I’ve been thinking about this whole “small adventures” idea, and I don’t think it looks the way people expect it to. It’s not big outings or full days planned out. Most of the time, it’s me standing in my kitchen trying to decide if I’m actually going to leave the house or not.

This week, I did.

The plan was to go to the Wednesday Farmers Market. Easy enough. Fifteen-minute walk, nothing complicated. I talked myself into it, got out the door, walked all the way down there… and it turns out there is no Wednesday market anymore. I just stood there for a minute thinking, well… now what.


 

That would have been a perfectly good excuse to turn around and go home, and I was tempted. But I’d already done the hard part—the getting out the door part—so I kept going. I crossed the bridge into East City, stopped at Tim’s for a few minutes to rest, and then carried on to the spa where GD#1 works to check out those shower steamers she mentioned.

From there I went into Foodland to pick up the groceries I’d meant to get at the market. Not what I planned, but it worked. After that I wandered a bit along Hunter Street, half-looking for a bus stop and half just seeing what was around me. I didn’t find the bus stop, but I did find a Vinnies, so I went in to warm up for a few minutes.

By then I could feel I was done. Not the good tired—the kind where you know you’re pushing it. So I listened to that and called a Y-Drive to get home. And honestly, I was pretty proud of that whole thing. Not because it was big, but because I didn’t quit when the first plan fell apart.

The only picture I took was from the bridge by Quaker Oats. I’d hoped to find a path along the water on our side, but it’s all fenced off now. Still, standing there for a minute, looking out over the river, it felt like I’d actually gone somewhere.

Good Friday was a quieter version of the same idea. I took a longer loop instead of going straight to Jeff Purvey’s—Park to Dalhousie, onto the bike path, around through Townsend and Rubidge. I got there, stood in line for a bit, and nothing was moving. I could feel my energy dropping, so I left and ordered fish and chips instead.

On the way back, though, I ran into Larry and stood there talking with him for a few minutes. Nothing big, just a bit of conversation, but it broke up the walk in a good way. He’s been moved somewhere better, which I’m glad about. He’s getting older now—not as old as me, but getting close.


 

Then Monday came around and I went to Aquafit. Before we even got into the pool, I ended up in a conversation in the change room while we were getting ready. Just a few minutes, nothing important, but those small bits of talking seem to matter more than you think they will.

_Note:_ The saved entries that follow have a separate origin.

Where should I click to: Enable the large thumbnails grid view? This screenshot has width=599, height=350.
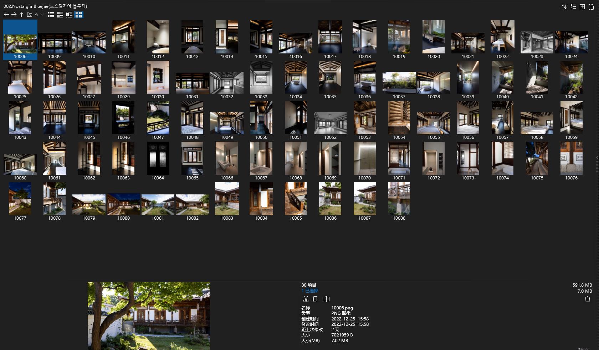point(78,15)
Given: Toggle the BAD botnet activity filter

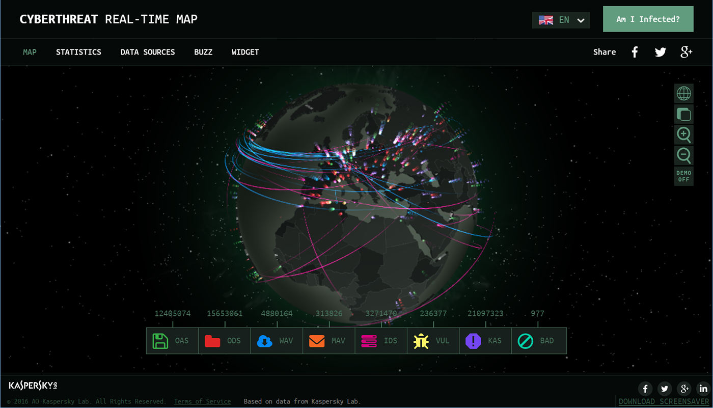Looking at the screenshot, I should click(524, 340).
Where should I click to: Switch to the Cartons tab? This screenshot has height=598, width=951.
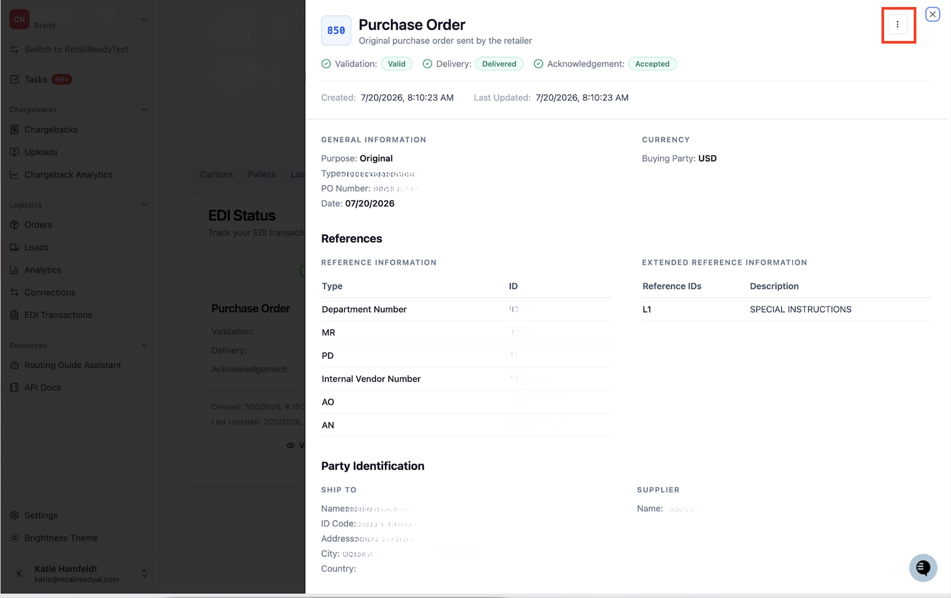click(216, 174)
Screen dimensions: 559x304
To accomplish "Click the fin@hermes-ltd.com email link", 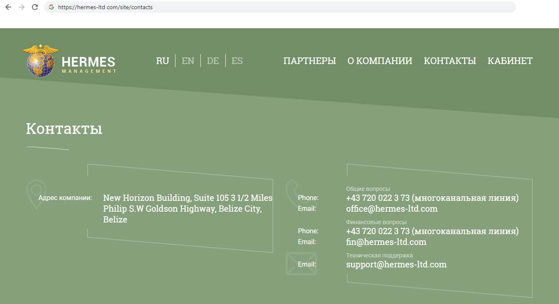I will [x=386, y=242].

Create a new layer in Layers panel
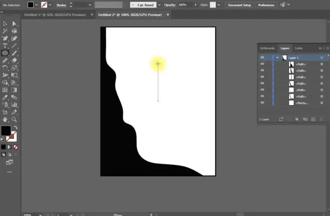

After class, I went home, rested for a bit, and later in the afternoon I walked down to Brookside Plaza to check out the new Salvation Army. I didn’t need anything—I just wanted to see it. That’s kind of what all of this is, I think. Not big plans, not big energy, just a bit of curiosity and a willingness to go anyway.

When I look at the week, it doesn’t look like much. A couple of walks, a class, a few short conversations. But it doesn’t feel small. It feels like I’m not stuck in the same way.

And if you’re dealing with the same kind of stuff I am—low energy, pain that comes and goes, days where everything feels heavier than it should—you don’t need big adventures. You just need something. Something that gets you out the door and gives you a moment where you’re not just sitting in it. That’s enough.

This week, I’m thinking about trying the bus. I’ve got the pass, and I keep looking at it like I’m waiting for the “right” plan. I might just go to the terminal and get on whatever bus comes first. That idea makes me a little uncomfortable, which probably means it’s a good one.